Question

A helicopter is sighted at the same time by two ground observers who are 5 miles apart, both ahead of the helicopter and in its direction of travel. They report angles of elevation of 19.5° and 31.2° to the helicopter. Find the distance from the helicopter to the further observer, to the nearest tenth of a mile.

Answer 1

Answer:

The distance from the helicopter to the further observer is:

d = 12.77 miles

Step-by-step explanation:

The observer with 19.5° of elevation will be denoted by 1

The observer with 31.2° of elevation will be denoted by 2.

Here we have two right triangles. Both of them have the same opposite sides, so will be useful to use the tangent function.

For the second observer:

$tan(31.2)=\frac{h}{x}$ (1)

Where:

• h is the opposite side
• x is the adjacent side (distance from the observer 2 to the point where the angle of elevation is 90° )

For the first observer:

$tan(19.5)=\frac{h}{5+x}$ (2)
+ + + + +
Exercise a: In the records, repeat the lines from the line containing "You are a GUI" through the end of the records, leaving out the pictures.

Data rows:
+ + + + +
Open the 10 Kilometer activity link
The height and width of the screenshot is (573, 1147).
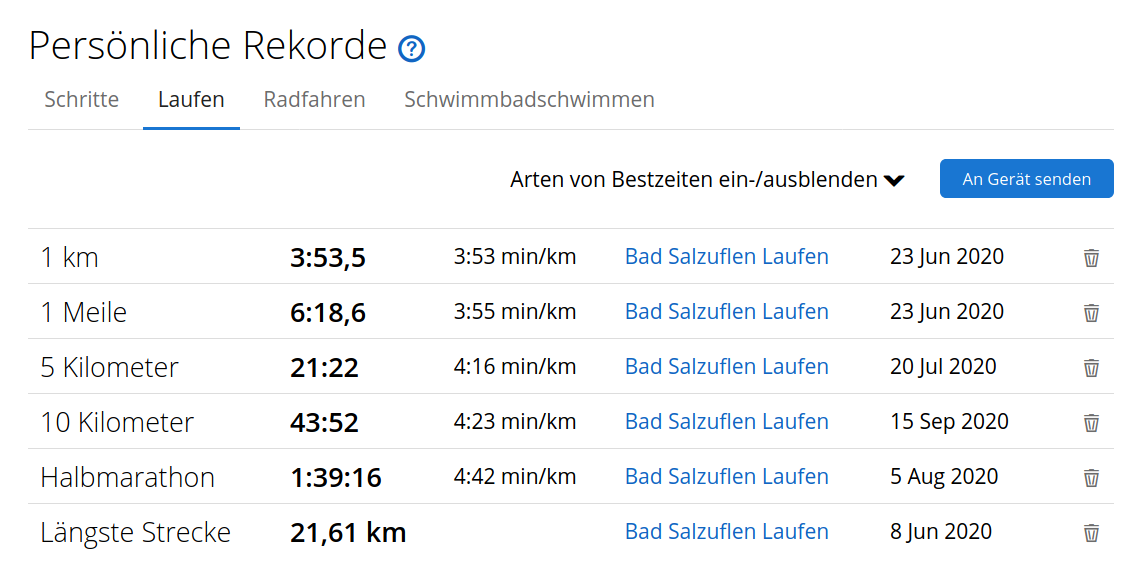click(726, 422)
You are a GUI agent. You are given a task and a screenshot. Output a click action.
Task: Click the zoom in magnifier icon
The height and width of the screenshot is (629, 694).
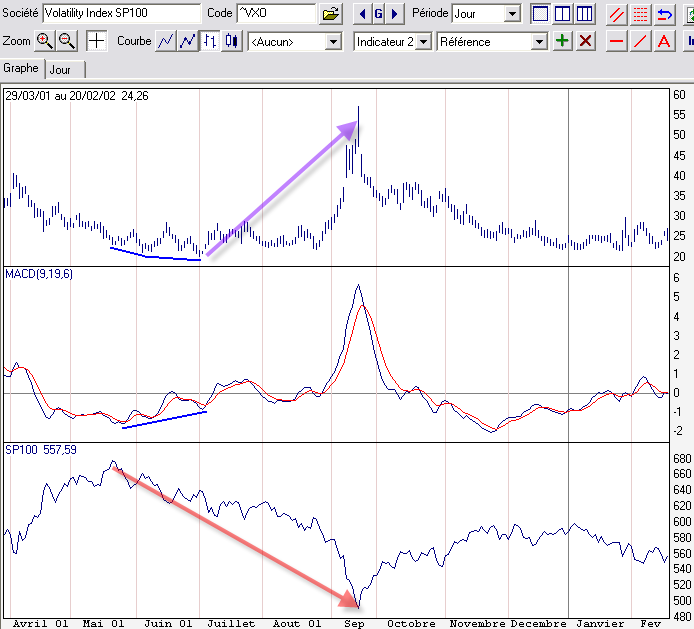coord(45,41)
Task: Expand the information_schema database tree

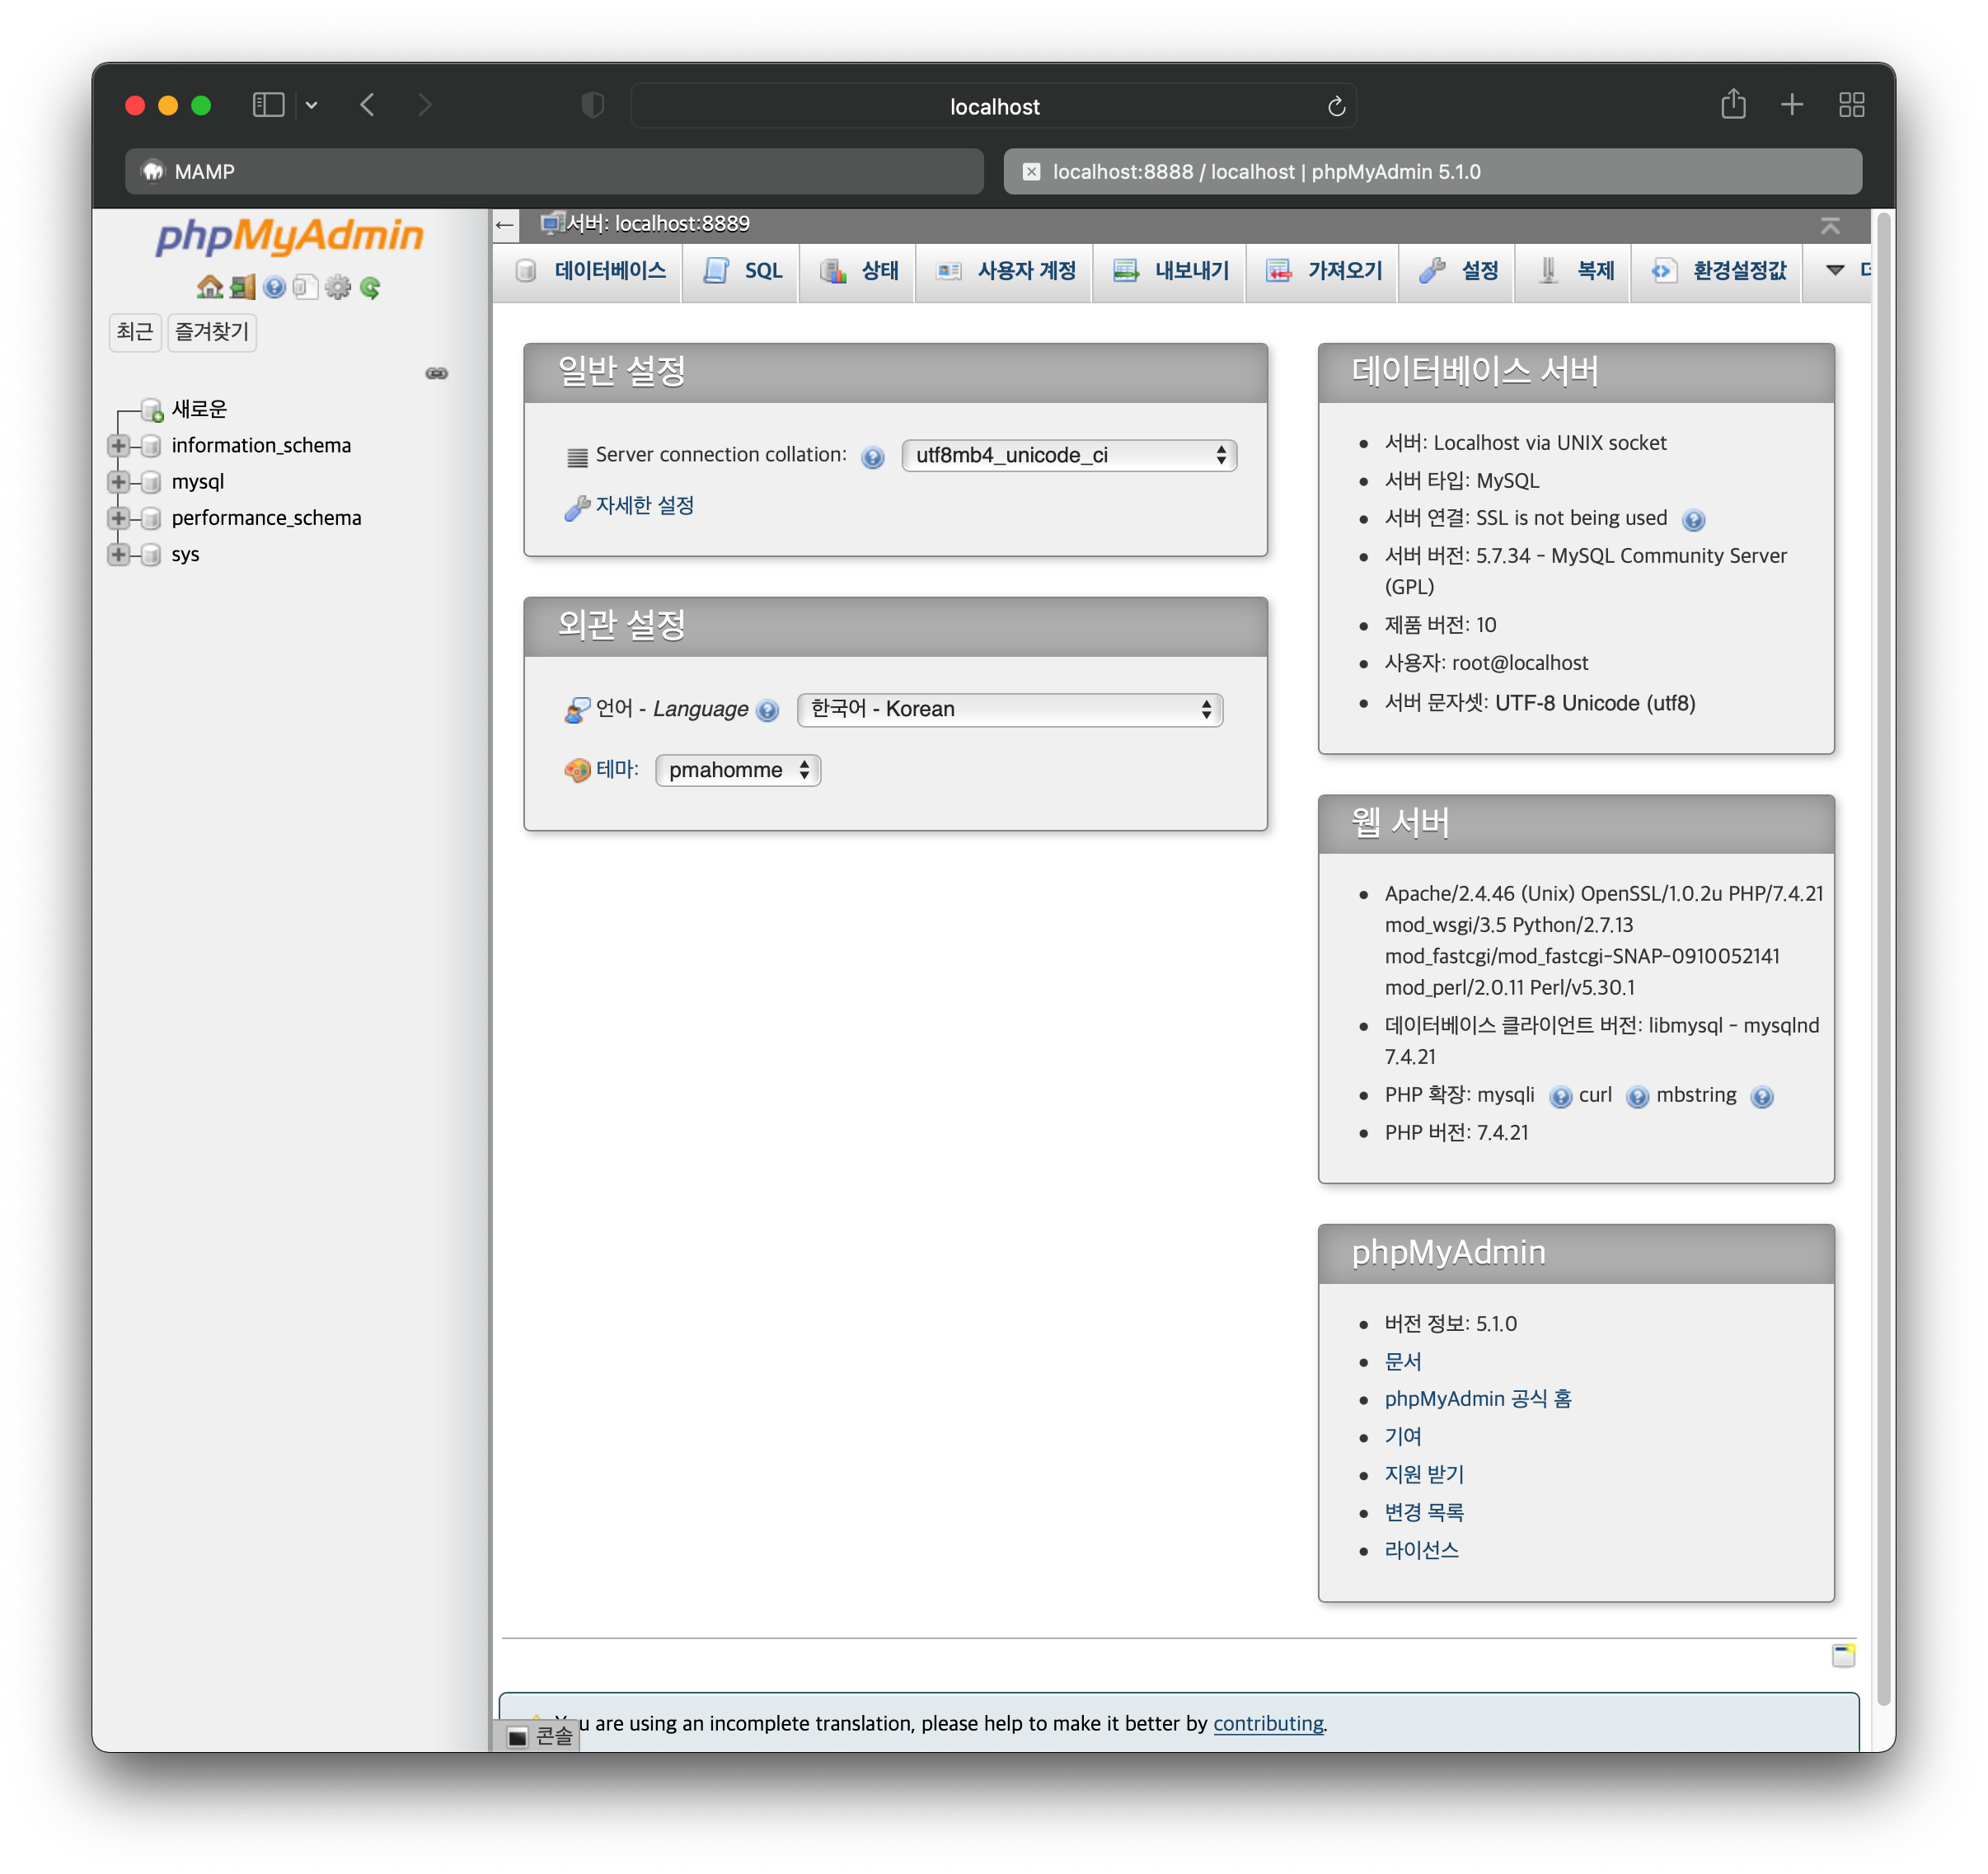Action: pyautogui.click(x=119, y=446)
+ + + + +
Exercise b: Continue the text on finding the helicopter's distance from the further observer, picking up after its last line.

Exercise response a:
You are a GUI agent. You are given a task and a screenshot. Output a click action.
Task: Click the zoom in magnifier icon
The height and width of the screenshot is (629, 694).
coord(45,41)
Task: Expand the information_schema database tree

Action: pyautogui.click(x=119, y=446)

Exercise response b:
Where:

• h is the opposite side
• 5+x is the adjacent side (distance from the observer 1 to the 90° elevation point, 5 miles is the distance between observes )

Let's find x from equations (1) and (2). Both of them have the variable "h" so we can equal these equations.

$xtan(31.2)=(5+x)tan(19.5)$

$x(tan(31.2)-tan(19.5))=5tan(19.5)$

$x=\frac{5tan(19.5)}{tan(31.2)-tan(19.5)}$

$x=7.04\: miles$

Now, if we use the right triangle with 19.5° of elevation, the hypotenuse will be the distance from the helicopter and the further observer (let's call d).

Let's use the cosine function to find d.

$cos(19.5^{\cric})=\frac{5+x}{d}$

$d=\frac{5+7.04}{cos(19.5^{\cric})}$

$d=12.77\: miles$

I hope it helps you!